**** Leestekst

Amerika - Jan en Annie De Haan
In juni1983 zijn wij naar Amerika geëmigreerd. Via mijn zwager Aad Zoet, die zaken deed met een Amerikaans bedrijf met een Hollandse eigenaar. Die Hollander kon wel wat vakmensen gebruiken. Voor wij definitief besloten te gaan, waren wij nog een paar keer wezen kijken. En om bepaalde zaken te regelen.
In mei 1983 kregen wij het groene licht en in juni vlogen wij naar de USA. Annie, mijn vrouw, werkte voor hetzelfde bedrijf. Dit bedrijf kweekte vaste planten, Dahlia’s en Canna’s. Het bedrijf importeerde bollen en planten uit Nederland.
In het begin was het niet gemakkelijk om rond te komen. Van het kleine beetje geld wat wij hadden, kochten wij een klein tweedehands autootje.

********
**** Aangeleverde gegevens

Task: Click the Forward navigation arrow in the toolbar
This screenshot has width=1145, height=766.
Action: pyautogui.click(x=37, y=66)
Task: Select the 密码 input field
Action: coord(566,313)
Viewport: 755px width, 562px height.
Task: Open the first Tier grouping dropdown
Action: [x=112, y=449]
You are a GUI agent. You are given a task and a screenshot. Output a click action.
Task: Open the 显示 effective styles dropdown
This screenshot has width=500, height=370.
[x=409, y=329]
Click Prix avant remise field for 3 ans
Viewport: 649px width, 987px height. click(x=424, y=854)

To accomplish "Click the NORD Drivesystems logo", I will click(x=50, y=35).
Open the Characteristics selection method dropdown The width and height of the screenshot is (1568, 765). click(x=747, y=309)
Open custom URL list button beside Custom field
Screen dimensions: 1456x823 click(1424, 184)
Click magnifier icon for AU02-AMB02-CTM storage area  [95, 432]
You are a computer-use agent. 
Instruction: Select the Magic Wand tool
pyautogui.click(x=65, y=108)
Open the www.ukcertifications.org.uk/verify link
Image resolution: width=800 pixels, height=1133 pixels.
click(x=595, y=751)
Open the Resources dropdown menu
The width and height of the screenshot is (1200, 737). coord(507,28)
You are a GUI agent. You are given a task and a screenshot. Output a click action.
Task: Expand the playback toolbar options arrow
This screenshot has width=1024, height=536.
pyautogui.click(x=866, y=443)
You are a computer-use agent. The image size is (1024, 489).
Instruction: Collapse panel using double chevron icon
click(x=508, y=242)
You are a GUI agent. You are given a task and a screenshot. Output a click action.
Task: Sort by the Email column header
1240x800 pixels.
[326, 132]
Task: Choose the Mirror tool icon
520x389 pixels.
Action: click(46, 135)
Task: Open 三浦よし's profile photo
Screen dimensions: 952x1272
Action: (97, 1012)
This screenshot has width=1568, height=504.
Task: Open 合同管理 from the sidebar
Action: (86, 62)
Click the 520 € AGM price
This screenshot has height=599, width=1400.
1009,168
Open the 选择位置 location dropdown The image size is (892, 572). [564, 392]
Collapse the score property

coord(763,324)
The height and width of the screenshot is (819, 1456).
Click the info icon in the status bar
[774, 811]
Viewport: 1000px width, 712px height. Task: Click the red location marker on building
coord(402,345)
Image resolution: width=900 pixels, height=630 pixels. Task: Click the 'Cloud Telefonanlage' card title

********

[Werkinstructies]
1. Neem de leestekst letterlijk over van "Amerika - Jan" tot en met "klein tweedehands autootje.".
2. Zet alle regels uit de gegevens waarin het woord "Instruction" voorkomt ongewijzigd onder elkaar.

[Antwoorden op volgorde]
1.
Amerika - Jan en Annie De Haan
In juni1983 zijn wij naar Amerika geëmigreerd. Via mijn zwager Aad Zoet, die zaken deed met een Amerikaans bedrijf met een Hollandse eigenaar. Die Hollander kon wel wat vakmensen gebruiken. Voor wij definitief besloten te gaan, waren wij nog een paar keer wezen kijken. En om bepaalde zaken te regelen.
In mei 1983 kregen wij het groene licht en in juni vlogen wij naar de USA. Annie, mijn vrouw, werkte voor hetzelfde bedrijf. Dit bedrijf kweekte vaste planten, Dahlia’s en Canna’s. Het bedrijf importeerde bollen en planten uit Nederland.
In het begin was het niet gemakkelijk om rond te komen. Van het kleine beetje geld wat wij hadden, kochten wij een klein tweedehands autootje.

2.
Instruction: Select the Magic Wand tool
Instruction: Collapse panel using double chevron icon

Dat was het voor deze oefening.